Caring for Children With HIV in China

In China, children living with HIV face intense stigma and discrimination. But through the kindness and generosity of Holt donors, they find love, care and compassion in Holt’s HIV group homes. This story originally appeared in Holt’s fall 2017 sponsorship magazine

A little girl at the HIV group home looks out the front door to a sunny courtyard.

Most of the children here don’t know they are HIV+. It’s too risky.

Their teachers don’t know. Their neighbors definitely don’t know because if they did, they would have to move again. They’ve moved eight times in ten years, all 28 children. If their teachers knew, they would be isolated and discriminated against or even kicked out of their pricey private school — a school they attend because they don’t have to inform the principal of their disease.

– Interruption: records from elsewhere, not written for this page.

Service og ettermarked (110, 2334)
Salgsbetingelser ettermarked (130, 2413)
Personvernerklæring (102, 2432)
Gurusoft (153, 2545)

Most of these children don’t even know about the disease in their blood — the disease that killed many of their parents, robbed them of their life in their villages and that was likely passed to them at birth.

They just know that they have strict rules to follow.

Absolutely no fighting. No rough housing. If they get a cut or a scratch, they have their own first aid kit. And they have Mr. Huang.

“The kids are happy now,” Mr. Huang says, his face worn and tired, his spiky, graying hair hinting at his age.

When children pass through the living room of the apartment, they stop to grab his hands or talk to him and his eyes soften as he greets them lovingly.

“They are too young,” Mr. Huang says. “They don’t understand their fate. But as they get older, they will learn. The discrimination will start. They will always have to keep their secret.”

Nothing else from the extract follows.